=== TASK TO CARRY OUT ===
Pull out the lines from the one containing "The height and" through the final line of the listing below and repeat them exactly. Leave the pictures behind.

=== EXCERPTED DATA ===
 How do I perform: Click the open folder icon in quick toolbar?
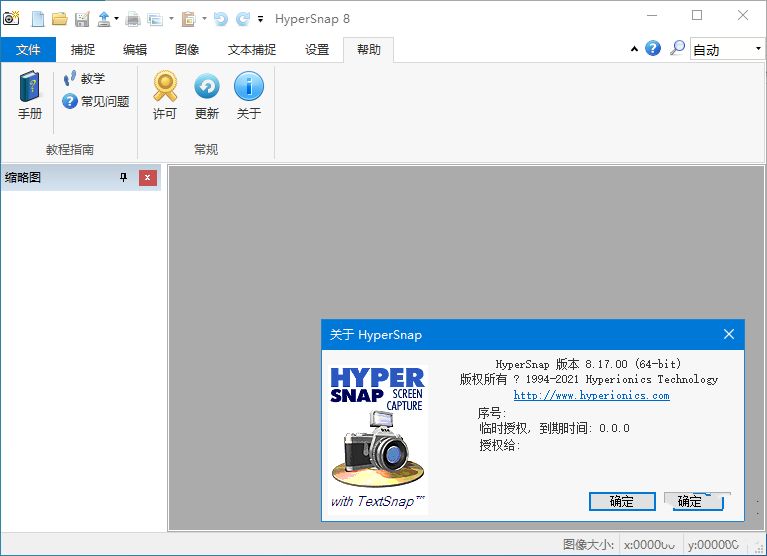(59, 18)
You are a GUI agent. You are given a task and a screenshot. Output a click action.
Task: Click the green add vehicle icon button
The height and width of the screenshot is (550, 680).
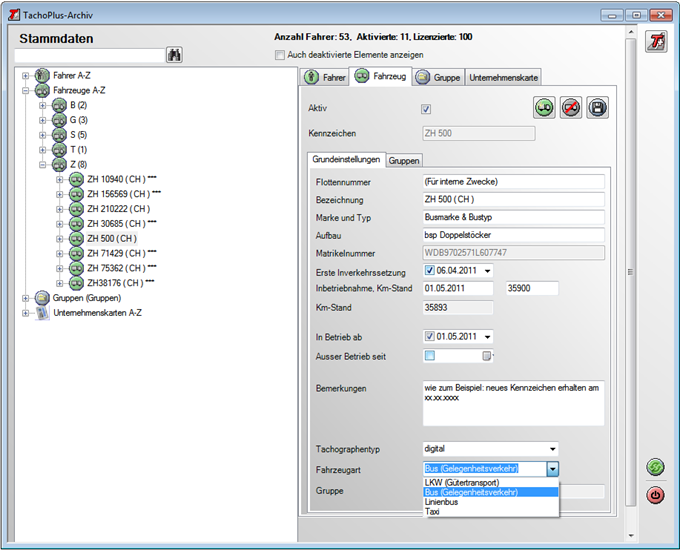[544, 108]
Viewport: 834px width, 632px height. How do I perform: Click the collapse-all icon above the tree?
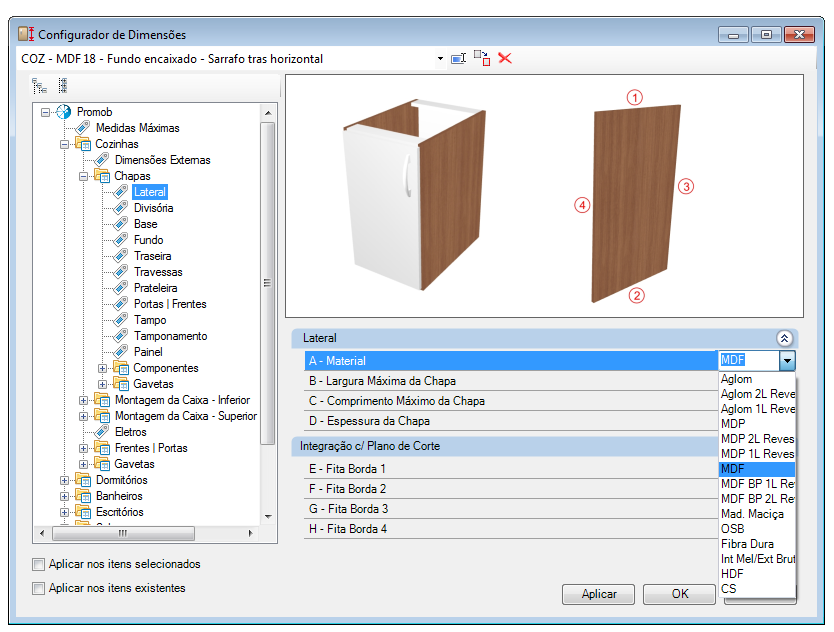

=== RESULT OF THIS TASK ===
The height and width of the screenshot is (550, 680).
[544, 108]
Viewport: 834px width, 632px height. How do I perform: Click the collapse-all icon above the tree?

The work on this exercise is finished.